We will now discuss an ideal of a module that is locally free, but not principal. Let $A=\Bbb{Z}[\sqrt{-5}]$ and $I=(2,1+\sqrt{-5})$. It is easy to see that this ideal is not principal. Also, $A/I=F_2$. Hence, $I$ is maximal in $A$. Now if $I\not\subset p$, where $p$ is the prime ideal under consideration, then $I\cap A\setminus p\neq\emptyset$. Hence, $I_p=A_p$. This is because there is an element of $I$ which has been inverted, which causes the ideal to be equal to the ring. We therefore assume that $I\subset p$. As $I$ is maximal, we conclude that $I=p$. We observe that $3$ is not in $I$, and hence invertible in $A_p$ (which can now be written as $A_I$). Now $2$, which is one of the generators of $I$, is written as an element of $I_p$ (it is written as $\{(1+\sqrt{-5})(1-\sqrt{-5})\}/3$). This shows that the ideal can be generated by a single element in $A_p$, which makes it isomorphic to $A_p$.

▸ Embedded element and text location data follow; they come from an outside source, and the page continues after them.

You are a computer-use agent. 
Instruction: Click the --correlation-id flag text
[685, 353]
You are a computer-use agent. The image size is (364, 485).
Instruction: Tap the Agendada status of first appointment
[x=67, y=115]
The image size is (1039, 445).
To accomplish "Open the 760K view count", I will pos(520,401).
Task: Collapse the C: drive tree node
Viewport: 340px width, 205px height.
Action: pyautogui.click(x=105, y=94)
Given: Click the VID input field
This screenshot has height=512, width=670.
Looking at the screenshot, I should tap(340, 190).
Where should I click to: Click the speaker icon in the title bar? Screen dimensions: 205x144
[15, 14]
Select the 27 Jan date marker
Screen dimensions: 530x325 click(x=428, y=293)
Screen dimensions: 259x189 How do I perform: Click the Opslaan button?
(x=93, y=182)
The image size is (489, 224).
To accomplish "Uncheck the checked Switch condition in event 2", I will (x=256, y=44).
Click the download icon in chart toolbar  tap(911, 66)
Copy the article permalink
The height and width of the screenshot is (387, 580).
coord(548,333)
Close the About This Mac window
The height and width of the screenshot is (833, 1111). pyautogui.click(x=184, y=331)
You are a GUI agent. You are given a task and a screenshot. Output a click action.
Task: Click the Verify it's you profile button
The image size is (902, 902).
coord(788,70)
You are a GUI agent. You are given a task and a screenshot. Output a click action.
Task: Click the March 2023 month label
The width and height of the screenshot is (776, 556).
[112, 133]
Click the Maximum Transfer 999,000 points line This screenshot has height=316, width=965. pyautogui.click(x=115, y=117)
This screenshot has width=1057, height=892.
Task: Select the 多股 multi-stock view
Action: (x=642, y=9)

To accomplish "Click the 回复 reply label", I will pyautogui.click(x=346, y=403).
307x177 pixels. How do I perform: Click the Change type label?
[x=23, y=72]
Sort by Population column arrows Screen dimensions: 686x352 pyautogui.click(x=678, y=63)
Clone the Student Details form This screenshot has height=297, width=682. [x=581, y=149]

The isomorphism classes of invertible modules over the ring $A$ form the Picard group. The identity element is the isomorphism class of $A$ over itself. Given an invertible module $I$, its inverse is the module $I^*=\text{Hom}(I,A)$. Why is this the inverse element? This is because there is a natural map $I^*\otimes I\to A$, which is defined as $\psi\otimes a=\psi(a)$. As the isomorphism class of $A$ is the identity element, this is a map of the product of two elements to the identity, which makes one the inverse of the other. What about $I\otimes I^*$? Shouldn’t we have a two-sided inverse? Remember that in general, for any two modules $M$ and $N, M\otimes N\simeq N\otimes M$. Hence, we can define $a\otimes \psi$ to be the same as $\psi\otimes a$, and get away with it.

Theorem 1: If $I$ is an $A$-module, then $I$ is invertible if and only if the natural map $\mu:I^*\otimes I\to A$ is an isomorphism.

The proof and subsequent theorems in the paper will be discussed in a later blog post.